Dear Caring Mommy: Few things are more upsetting to a mother than to see her child snubbed by another. Unfortunately, we cannot force our children to play with someone they don't like; nor can we force others to play with our children.

What we can do, however, is encourage our children to enlarge their circle of friends. First, allow your child to discuss her feelings with you. She must know that you are listening to her and that you empathize with those feelings. Next, ask her about other children she knows. What does she like about them? What games does she play with them? Finally, encourage her to invite them for a play date.

You can also put your daughter into situations where she'll meet others. For example, taking her to your library's local reading hour, or signing her up for an art workshop, a dance class or a peewee soccer league. You cannot create her friendships, but you can create the situations where friendships can occur.

Friends moving in and out of our lives is part of every life experience. As she creates a variety of friendships, she'll learn conflict resolution techniques and ways to demonstrate love and respect to her friends.

Dear John: I'm engaged to be married to a woman that I love with all my heart.

But I have to tell you that with the wedding three months away, she is not only a nervous wreck but she is also seriously starting to drive me crazy. Every day there is a new wedding crisis — the bridesmaid dresses, or the flowers, or the reception hall staff. She was never uptight before, but now she's like a ball of nerves! What can I do to calm her down and restore some sanity to our lives? — Does She have Cold Feet? in Evanston, Ill.

Dear Does She Have Cold Feet?: The most important thing you can do is be supportive of her. It's just a simple fact that on Venus the wedding ceremony and reception is her personal "Super Bowl." To you it's a big day, but it doesn't carry the emotional weight that it does for her. That's OK. You're wired differently, and this won't be the last time that one of you puts more importance on a particular day or event that the other one doesn't fully understand.

Let it be, and love her just the same as you always have.
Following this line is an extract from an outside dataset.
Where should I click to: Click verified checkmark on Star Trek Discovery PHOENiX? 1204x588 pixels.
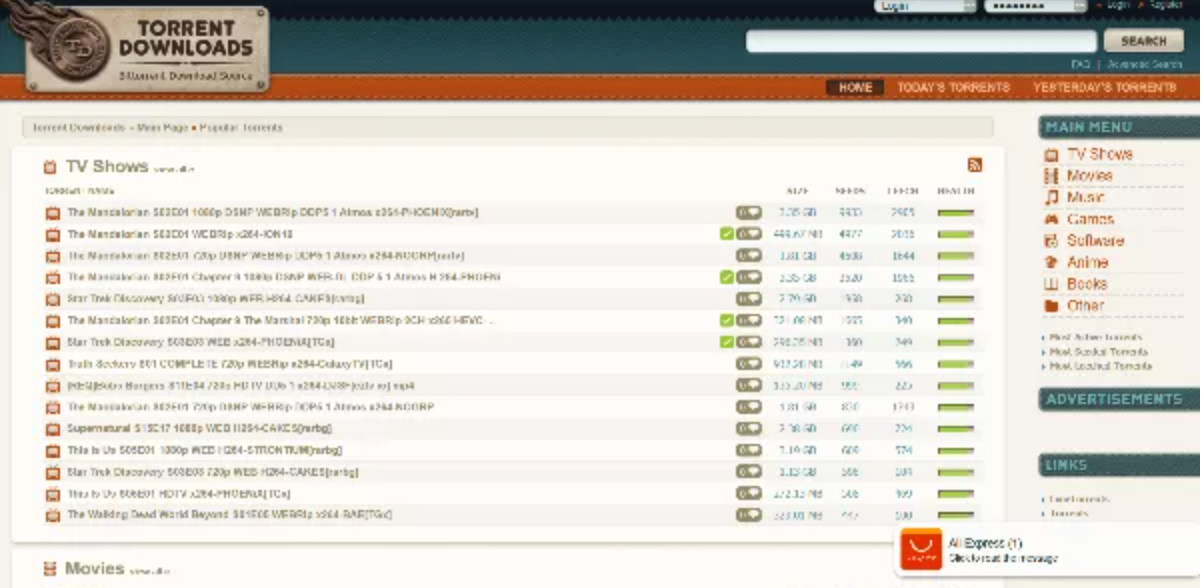click(x=727, y=342)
She's not asking you to fix the bridesmaids gowns; she just wants a sympathetic ear and a supportive man, when she needs one by her side.

The run-up to the big day will get increasingly tense. She's caught up in the moment, as she should be. Love her, keep your sense of humor, and one day soon — hopefully, on your honeymoon — you can both look back on all this tension and just smile.

John Gray is the author of "Men Are From Mars, Women Are From Venus." If you have a question, write to John in care of this newspaper or by e-mail at: comments@marsvenusliving.com. All questions are kept anonymous and will be paraphrased. To find out more about John Gray and read features by other Creators Syndicate writers and cartoonists, visit the Creators Syndicate website at www.creators.com.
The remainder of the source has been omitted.